** start Excerpt **

Build a finite element method on a mesh

The object getfem::mesh_fem defined in getfem/getfem_mesh_fem.h is designed to describe a finite element method on a whole mesh, i.e. to describe the finite element space on which some variables will be described. This is a rather complex object which is central in GetFEM++. Basically, this structure describes the finite element method on each element of the mesh and some additional optional transformations. It is possible to have an arbitrary number of finite element descriptions for a single mesh. This is particularly necessary for mixed methods, but also to describe different data on the same mesh. One can instantiate a getfem::mesh_fem object as follows:

getfem::mesh_fem mf(mymesh);

where mymesh is an already existing mesh. The structure will be linked to this mesh and will react when modifications will be done on it.

It is possible to specify element by element the finite element method, so that element of mixed types can be treated, even if the dimensions are different. For usual elements, the connection between two elements is done when the two elements are compatibles (same degrees of freedom on the common face). A numeration of the degrees of freedom is automatically done with a Cuthill Mc Kee like algorithm. You have to keep in mind that there is absolutely no connection between the numeration of vertices of the mesh and the numeration of the degrees of freedom. Every getfem::mesh_fem object has its own numeration.

There are three levels in the getfem::mesh_fem object:

  • The element level: one finite element method per element. It is possible to mix the dimensions of the elements and the property to be vectorial or scalar.
  • The optional vectorization/tensorization (the qdim in getfem jargon, see vocabulary). For instance to represent a displacement or a tensor field in continuum mechanics. Scalar elements are used componentwise. Note that you can mix some intrinsic vectorial elements (Raviart-Thomas element for instance) which will not be vectorized and scalar elements which will be.
  • (GetFEM++ version 4.0) The optional additional linear transformation (reduction) of the degrees of freedom. It will consist in giving two matrices, the reduction matrix and the extension matrix. The reduction matrix should transform the basic dofs into the reduced dofs (the number of reduced dofs should be less or equal than the number of basic dofs). The extension matrix should describe the inverse transformation. The product of the reduction matrix with the extension matrix should be the identity matrix (ensuring in particular that the two matrices are of maximal rank). This optional transformation can be used to reduce the finite element space to a certain region (tipically a boundary) or to prescribe some matching conditions between non naturally compatible fems (for instance fems with different degrees).

One has to keep in mind this construction manipulating the degrees of freedom of a getfem::mesh_fem object.

First level: manipulating fems on each elements

To select a particular finite element method on a given element, use the method:

mf.set_finite_element(i, pf);

where i is the index of the element and pf is the descriptor (of type getfem::pfem, basically a pointer to an object which inherits from getfem::virtual_fem) of the finite element method. Alternative forms of this member function are:

void mesh_fem::set_finite_element(const dal::bit_vector &cvs,
                                  getfem::pfem pf);
void mesh_fem::set_finite_element(getfem::pfem pf);

which set the finite elements for either the convexes listed in the bit_vector cvs, or all the convexes of the mesh. Note that the last method makes a call to the method:

void mesh_fem::set_auto_add(pfem pf);

which defines the default finite element method which will be automatically added on new elements of the mesh (this is very useful, for instance, when a refinement of the mesh is performed).

** end Excerpt **

Directive:
Return the passage of the mesh_fem documentation word for word, starting at "It is possible to specify" and ending at "vectorial or scalar.".

** start Given records **

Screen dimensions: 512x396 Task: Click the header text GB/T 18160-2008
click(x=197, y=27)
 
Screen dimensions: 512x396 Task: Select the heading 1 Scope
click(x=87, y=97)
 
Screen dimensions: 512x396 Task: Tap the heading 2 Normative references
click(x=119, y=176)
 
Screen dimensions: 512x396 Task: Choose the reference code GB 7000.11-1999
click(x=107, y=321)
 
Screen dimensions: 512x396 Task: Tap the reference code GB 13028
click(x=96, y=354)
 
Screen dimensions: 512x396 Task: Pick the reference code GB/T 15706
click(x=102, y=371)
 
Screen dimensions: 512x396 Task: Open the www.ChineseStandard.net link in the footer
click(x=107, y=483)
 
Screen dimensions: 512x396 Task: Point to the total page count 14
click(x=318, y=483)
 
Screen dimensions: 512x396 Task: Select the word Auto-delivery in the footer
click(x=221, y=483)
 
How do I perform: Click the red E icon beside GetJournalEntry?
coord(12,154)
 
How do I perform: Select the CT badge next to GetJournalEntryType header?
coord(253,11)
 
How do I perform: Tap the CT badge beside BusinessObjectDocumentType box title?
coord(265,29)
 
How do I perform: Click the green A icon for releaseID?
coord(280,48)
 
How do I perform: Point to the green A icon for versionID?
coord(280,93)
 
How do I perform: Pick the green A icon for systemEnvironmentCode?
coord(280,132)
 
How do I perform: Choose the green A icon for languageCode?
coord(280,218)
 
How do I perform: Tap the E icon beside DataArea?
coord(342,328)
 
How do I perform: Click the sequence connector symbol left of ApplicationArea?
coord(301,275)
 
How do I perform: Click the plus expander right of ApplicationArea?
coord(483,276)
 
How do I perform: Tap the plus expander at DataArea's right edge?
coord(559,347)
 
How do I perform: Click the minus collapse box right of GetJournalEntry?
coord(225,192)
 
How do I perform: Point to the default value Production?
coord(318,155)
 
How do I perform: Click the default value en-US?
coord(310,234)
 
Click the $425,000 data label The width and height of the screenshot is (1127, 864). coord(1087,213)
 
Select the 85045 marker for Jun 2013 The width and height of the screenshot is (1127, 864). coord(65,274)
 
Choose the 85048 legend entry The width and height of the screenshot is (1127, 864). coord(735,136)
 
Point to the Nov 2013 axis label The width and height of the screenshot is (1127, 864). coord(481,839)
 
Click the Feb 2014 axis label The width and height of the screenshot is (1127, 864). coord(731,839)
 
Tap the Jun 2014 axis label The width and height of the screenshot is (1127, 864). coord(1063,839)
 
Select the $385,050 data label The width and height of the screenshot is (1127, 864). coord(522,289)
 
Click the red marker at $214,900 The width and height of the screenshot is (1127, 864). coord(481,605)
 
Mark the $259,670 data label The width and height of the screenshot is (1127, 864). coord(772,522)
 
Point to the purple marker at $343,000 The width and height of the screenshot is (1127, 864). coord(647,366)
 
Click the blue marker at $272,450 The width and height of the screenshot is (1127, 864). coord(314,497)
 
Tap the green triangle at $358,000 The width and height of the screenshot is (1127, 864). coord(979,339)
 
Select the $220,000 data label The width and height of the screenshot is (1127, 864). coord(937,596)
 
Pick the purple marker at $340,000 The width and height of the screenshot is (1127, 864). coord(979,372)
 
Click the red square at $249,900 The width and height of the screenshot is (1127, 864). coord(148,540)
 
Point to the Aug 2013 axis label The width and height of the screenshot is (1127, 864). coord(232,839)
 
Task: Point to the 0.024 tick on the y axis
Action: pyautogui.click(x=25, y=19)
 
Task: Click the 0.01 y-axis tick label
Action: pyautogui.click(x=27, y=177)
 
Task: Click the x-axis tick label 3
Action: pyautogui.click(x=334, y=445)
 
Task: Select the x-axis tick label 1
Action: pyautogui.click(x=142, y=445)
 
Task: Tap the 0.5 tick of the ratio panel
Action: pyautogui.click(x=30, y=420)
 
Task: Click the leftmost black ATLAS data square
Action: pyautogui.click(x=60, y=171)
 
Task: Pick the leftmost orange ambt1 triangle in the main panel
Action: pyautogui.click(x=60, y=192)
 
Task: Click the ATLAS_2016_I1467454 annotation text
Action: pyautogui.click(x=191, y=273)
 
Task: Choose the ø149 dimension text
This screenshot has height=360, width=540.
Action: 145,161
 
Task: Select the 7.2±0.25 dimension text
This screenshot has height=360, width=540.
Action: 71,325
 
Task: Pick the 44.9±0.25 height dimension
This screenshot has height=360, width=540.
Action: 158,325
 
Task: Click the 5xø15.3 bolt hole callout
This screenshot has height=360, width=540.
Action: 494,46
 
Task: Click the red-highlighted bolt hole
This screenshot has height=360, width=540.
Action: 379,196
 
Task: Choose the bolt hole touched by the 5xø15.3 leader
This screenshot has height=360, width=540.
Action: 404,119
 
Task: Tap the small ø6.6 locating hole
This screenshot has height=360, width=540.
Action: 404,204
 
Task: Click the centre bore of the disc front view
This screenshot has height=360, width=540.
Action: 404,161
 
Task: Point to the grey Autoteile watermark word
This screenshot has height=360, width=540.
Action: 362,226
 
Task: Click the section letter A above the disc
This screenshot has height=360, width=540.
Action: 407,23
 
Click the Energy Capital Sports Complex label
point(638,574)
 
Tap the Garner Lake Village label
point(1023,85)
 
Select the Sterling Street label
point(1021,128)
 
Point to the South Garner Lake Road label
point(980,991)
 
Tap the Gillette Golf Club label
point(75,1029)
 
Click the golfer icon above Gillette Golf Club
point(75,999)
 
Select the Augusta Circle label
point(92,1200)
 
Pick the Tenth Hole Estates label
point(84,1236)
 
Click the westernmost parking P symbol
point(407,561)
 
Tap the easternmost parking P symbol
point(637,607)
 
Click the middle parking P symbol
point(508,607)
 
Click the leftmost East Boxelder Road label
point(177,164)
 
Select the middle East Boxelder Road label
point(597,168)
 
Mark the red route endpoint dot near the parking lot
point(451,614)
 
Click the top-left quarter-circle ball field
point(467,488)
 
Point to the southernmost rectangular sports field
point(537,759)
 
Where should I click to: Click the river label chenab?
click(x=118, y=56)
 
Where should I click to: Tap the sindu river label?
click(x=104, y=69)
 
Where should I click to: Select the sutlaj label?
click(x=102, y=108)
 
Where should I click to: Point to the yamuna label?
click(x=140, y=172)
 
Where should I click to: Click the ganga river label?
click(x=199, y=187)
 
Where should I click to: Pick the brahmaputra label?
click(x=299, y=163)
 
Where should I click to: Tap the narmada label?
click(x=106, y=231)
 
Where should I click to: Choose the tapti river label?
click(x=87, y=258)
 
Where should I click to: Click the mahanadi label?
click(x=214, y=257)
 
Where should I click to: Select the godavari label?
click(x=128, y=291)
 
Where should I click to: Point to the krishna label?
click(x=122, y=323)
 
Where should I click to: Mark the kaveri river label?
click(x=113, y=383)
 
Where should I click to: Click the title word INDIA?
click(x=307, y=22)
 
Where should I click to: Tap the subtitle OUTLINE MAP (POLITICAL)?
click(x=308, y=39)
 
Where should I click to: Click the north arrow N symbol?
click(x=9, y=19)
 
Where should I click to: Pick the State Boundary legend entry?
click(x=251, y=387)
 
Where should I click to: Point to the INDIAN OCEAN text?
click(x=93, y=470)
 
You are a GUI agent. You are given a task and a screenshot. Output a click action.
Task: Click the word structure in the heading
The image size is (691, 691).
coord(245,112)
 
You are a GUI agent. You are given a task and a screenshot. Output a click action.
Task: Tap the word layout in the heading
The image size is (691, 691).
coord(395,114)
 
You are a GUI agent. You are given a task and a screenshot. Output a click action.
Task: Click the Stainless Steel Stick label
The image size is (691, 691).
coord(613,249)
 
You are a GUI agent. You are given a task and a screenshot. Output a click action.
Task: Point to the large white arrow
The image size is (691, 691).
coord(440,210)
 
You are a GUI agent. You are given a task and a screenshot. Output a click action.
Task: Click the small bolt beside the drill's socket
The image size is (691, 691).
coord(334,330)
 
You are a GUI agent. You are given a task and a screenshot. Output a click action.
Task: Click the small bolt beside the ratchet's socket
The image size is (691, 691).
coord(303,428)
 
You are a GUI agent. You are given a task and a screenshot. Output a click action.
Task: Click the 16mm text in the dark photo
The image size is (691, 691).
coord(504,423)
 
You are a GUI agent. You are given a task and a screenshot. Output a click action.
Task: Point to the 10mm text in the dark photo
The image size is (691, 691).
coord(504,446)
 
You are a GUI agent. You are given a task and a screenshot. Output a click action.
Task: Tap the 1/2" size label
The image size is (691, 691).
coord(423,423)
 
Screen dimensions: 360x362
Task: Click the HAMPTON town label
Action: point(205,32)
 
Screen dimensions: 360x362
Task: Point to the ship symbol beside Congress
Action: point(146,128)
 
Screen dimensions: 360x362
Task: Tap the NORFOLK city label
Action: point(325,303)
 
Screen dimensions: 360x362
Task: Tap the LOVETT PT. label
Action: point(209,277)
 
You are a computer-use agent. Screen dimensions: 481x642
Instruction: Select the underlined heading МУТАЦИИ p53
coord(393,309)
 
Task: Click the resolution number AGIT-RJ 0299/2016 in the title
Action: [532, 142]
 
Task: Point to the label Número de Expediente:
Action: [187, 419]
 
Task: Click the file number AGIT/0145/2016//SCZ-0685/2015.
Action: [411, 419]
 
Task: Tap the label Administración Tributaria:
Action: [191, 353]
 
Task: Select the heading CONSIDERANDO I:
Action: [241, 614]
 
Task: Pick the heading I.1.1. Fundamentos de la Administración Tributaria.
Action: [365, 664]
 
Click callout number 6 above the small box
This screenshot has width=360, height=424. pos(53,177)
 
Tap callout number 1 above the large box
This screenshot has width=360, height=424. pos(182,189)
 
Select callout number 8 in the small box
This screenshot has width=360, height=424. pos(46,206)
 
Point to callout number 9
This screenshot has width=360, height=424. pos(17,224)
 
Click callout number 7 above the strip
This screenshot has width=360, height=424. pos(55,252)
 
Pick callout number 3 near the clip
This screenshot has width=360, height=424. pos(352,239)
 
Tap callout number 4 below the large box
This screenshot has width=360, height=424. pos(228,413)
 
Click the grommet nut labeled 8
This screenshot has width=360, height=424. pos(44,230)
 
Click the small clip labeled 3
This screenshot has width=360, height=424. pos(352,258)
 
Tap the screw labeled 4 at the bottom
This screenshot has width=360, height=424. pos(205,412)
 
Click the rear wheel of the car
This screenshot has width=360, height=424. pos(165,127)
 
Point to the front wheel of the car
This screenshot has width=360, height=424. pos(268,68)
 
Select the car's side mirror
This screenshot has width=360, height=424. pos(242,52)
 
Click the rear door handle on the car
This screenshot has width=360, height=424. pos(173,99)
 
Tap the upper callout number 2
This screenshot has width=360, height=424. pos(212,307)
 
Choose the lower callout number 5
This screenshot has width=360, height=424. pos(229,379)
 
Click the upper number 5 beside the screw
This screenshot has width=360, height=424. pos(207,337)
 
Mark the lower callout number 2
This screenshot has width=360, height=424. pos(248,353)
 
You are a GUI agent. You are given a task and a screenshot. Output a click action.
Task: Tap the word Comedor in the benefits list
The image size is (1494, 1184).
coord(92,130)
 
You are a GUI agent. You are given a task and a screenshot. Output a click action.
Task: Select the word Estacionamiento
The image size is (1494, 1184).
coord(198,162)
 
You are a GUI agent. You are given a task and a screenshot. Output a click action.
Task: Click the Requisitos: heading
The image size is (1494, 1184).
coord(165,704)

** end Given records **

Output:
It is possible to specify element by element the finite element method, so that element of mixed types can be treated, even if the dimensions are different. For usual elements, the connection between two elements is done when the two elements are compatibles (same degrees of freedom on the common face). A numeration of the degrees of freedom is automatically done with a Cuthill Mc Kee like algorithm. You have to keep in mind that there is absolutely no connection between the numeration of vertices of the mesh and the numeration of the degrees of freedom. Every getfem::mesh_fem object has its own numeration.

There are three levels in the getfem::mesh_fem object:

  • The element level: one finite element method per element. It is possible to mix the dimensions of the elements and the property to be vectorial or scalar.